Task objective: Count the lines below that contain the string "height", treating uppercase and lowercase as different, and reply with only the number.

Records to process:
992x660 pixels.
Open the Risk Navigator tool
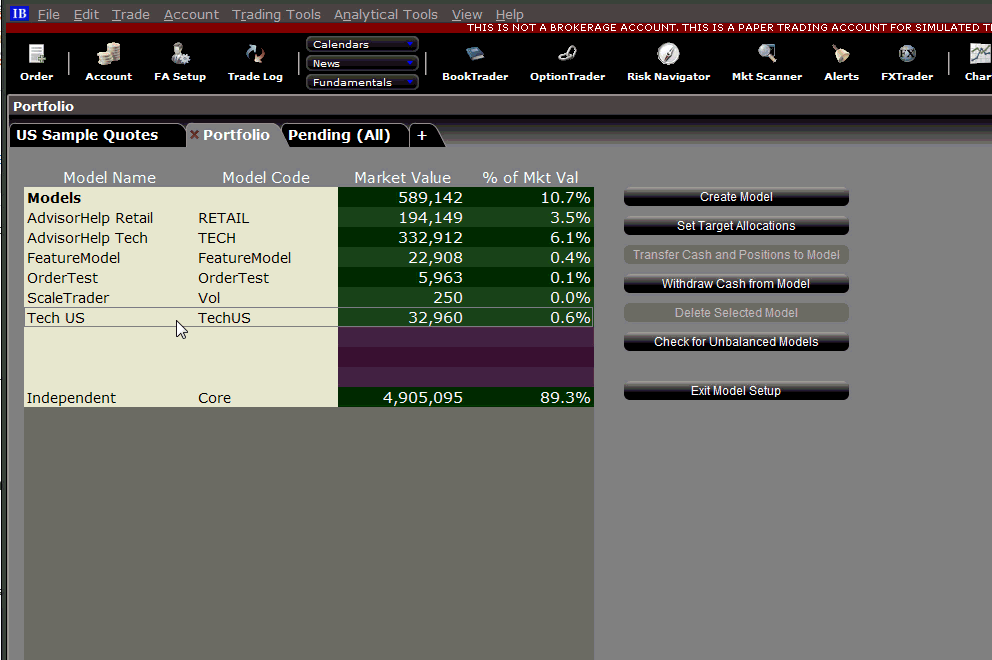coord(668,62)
==
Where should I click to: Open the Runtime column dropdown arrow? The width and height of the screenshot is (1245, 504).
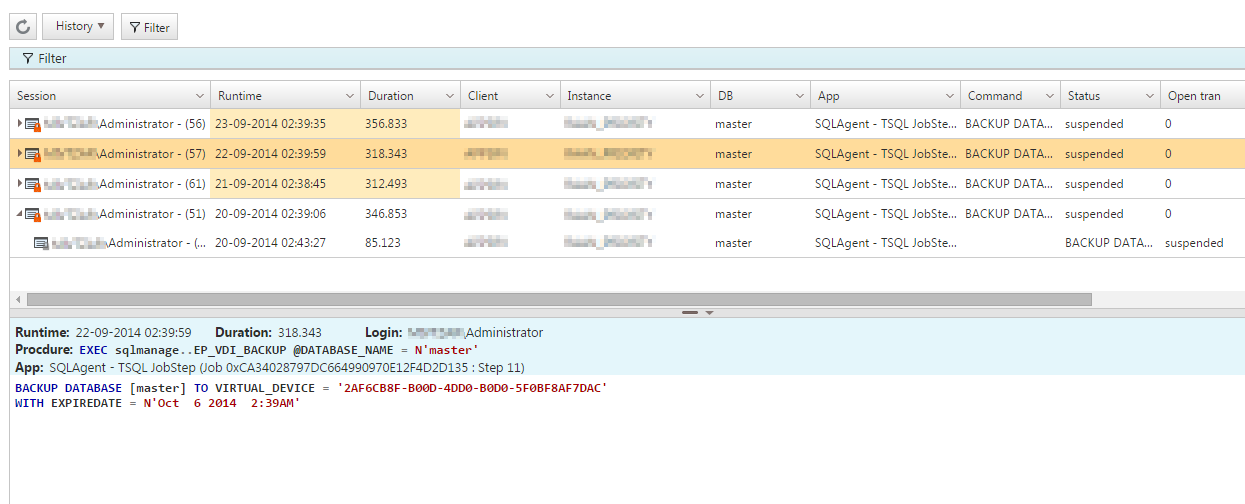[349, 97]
--
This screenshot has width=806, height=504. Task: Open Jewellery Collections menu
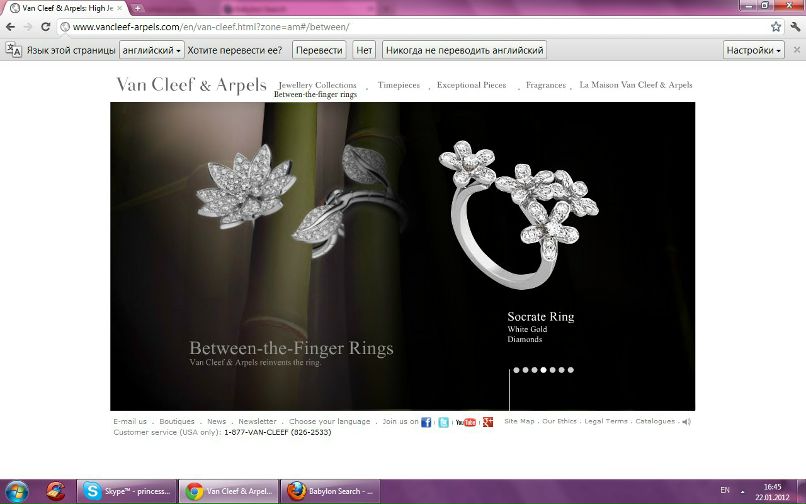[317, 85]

Problem solution: 2